- [Provided information]:
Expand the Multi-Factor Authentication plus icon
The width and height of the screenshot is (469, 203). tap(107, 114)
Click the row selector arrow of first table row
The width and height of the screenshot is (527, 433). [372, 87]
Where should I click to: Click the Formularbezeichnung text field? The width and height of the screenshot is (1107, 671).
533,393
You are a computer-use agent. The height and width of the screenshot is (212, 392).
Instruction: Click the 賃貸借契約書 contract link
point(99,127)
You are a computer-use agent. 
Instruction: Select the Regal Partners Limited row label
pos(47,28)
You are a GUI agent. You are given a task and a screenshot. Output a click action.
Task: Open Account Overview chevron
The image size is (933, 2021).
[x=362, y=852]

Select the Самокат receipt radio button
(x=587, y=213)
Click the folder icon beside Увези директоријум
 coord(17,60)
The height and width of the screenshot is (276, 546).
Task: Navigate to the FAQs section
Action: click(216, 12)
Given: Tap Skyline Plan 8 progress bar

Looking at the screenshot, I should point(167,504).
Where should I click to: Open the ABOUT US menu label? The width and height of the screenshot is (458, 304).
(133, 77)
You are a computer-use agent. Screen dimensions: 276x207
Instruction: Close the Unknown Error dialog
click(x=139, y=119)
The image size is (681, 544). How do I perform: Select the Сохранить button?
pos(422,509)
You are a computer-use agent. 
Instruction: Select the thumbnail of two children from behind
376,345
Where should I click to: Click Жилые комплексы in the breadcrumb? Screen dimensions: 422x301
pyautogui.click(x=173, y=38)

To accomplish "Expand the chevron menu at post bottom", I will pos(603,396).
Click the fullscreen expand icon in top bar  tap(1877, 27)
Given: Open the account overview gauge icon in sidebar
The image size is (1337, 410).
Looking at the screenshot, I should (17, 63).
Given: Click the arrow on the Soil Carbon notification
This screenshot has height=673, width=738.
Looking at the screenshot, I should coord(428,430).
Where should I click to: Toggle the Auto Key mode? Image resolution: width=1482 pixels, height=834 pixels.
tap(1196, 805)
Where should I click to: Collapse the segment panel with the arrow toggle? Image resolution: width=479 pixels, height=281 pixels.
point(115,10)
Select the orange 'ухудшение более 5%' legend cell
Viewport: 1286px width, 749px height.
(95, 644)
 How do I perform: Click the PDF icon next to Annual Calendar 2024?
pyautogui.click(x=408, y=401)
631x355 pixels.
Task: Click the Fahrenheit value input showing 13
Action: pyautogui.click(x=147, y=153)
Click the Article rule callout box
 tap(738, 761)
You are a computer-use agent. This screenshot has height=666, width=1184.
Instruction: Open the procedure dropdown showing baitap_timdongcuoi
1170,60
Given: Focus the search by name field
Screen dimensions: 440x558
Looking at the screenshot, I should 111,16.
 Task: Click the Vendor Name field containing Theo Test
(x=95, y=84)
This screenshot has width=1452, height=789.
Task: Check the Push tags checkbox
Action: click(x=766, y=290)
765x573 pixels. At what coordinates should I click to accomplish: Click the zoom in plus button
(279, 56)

- [Work to do]: Rewrite all of the data above, changing each "Where should I click to" to "Where do I click to" and leaving everything else as it is.

- [Answer to this exercise]:
Expand the Multi-Factor Authentication plus icon
The width and height of the screenshot is (469, 203). tap(107, 114)
Click the row selector arrow of first table row
The width and height of the screenshot is (527, 433). [372, 87]
Where do I click to: Click the Formularbezeichnung text field? The width and height of the screenshot is (1107, 671).
533,393
You are a computer-use agent. The height and width of the screenshot is (212, 392).
Instruction: Click the 賃貸借契約書 contract link
point(99,127)
You are a computer-use agent. 
Instruction: Select the Regal Partners Limited row label
pos(47,28)
You are a GUI agent. You are given a task and a screenshot. Output a click action.
Task: Open Account Overview chevron
The image size is (933, 2021).
[x=362, y=852]

Select the Самокат receipt radio button
(x=587, y=213)
Click the folder icon beside Увези директоријум
 coord(17,60)
The height and width of the screenshot is (276, 546).
Task: Navigate to the FAQs section
Action: click(216, 12)
Given: Tap Skyline Plan 8 progress bar

Looking at the screenshot, I should point(167,504).
Where do I click to: Open the ABOUT US menu label? The width and height of the screenshot is (458, 304).
(133, 77)
You are a computer-use agent. Screen dimensions: 276x207
Instruction: Close the Unknown Error dialog
click(x=139, y=119)
The image size is (681, 544). How do I perform: Select the Сохранить button?
pos(422,509)
You are a computer-use agent. 
Instruction: Select the thumbnail of two children from behind
376,345
Where do I click to: Click Жилые комплексы in the breadcrumb? Screen dimensions: 422x301
pyautogui.click(x=173, y=38)

To accomplish "Expand the chevron menu at post bottom", I will pos(603,396).
Click the fullscreen expand icon in top bar  tap(1877, 27)
Given: Open the account overview gauge icon in sidebar
The image size is (1337, 410).
Looking at the screenshot, I should (17, 63).
Given: Click the arrow on the Soil Carbon notification
This screenshot has height=673, width=738.
Looking at the screenshot, I should coord(428,430).
Where do I click to: Toggle the Auto Key mode? Image resolution: width=1482 pixels, height=834 pixels.
tap(1196, 805)
Where do I click to: Collapse the segment panel with the arrow toggle? Image resolution: width=479 pixels, height=281 pixels.
point(115,10)
Select the orange 'ухудшение более 5%' legend cell
Viewport: 1286px width, 749px height.
(95, 644)
 How do I perform: Click the PDF icon next to Annual Calendar 2024?
pyautogui.click(x=408, y=401)
631x355 pixels.
Task: Click the Fahrenheit value input showing 13
Action: pyautogui.click(x=147, y=153)
Click the Article rule callout box
 tap(738, 761)
You are a computer-use agent. This screenshot has height=666, width=1184.
Instruction: Open the procedure dropdown showing baitap_timdongcuoi
1170,60
Given: Focus the search by name field
Screen dimensions: 440x558
Looking at the screenshot, I should 111,16.
 Task: Click the Vendor Name field containing Theo Test
(x=95, y=84)
This screenshot has width=1452, height=789.
Task: Check the Push tags checkbox
Action: click(x=766, y=290)
765x573 pixels. At what coordinates should I click to accomplish: Click the zoom in plus button
(279, 56)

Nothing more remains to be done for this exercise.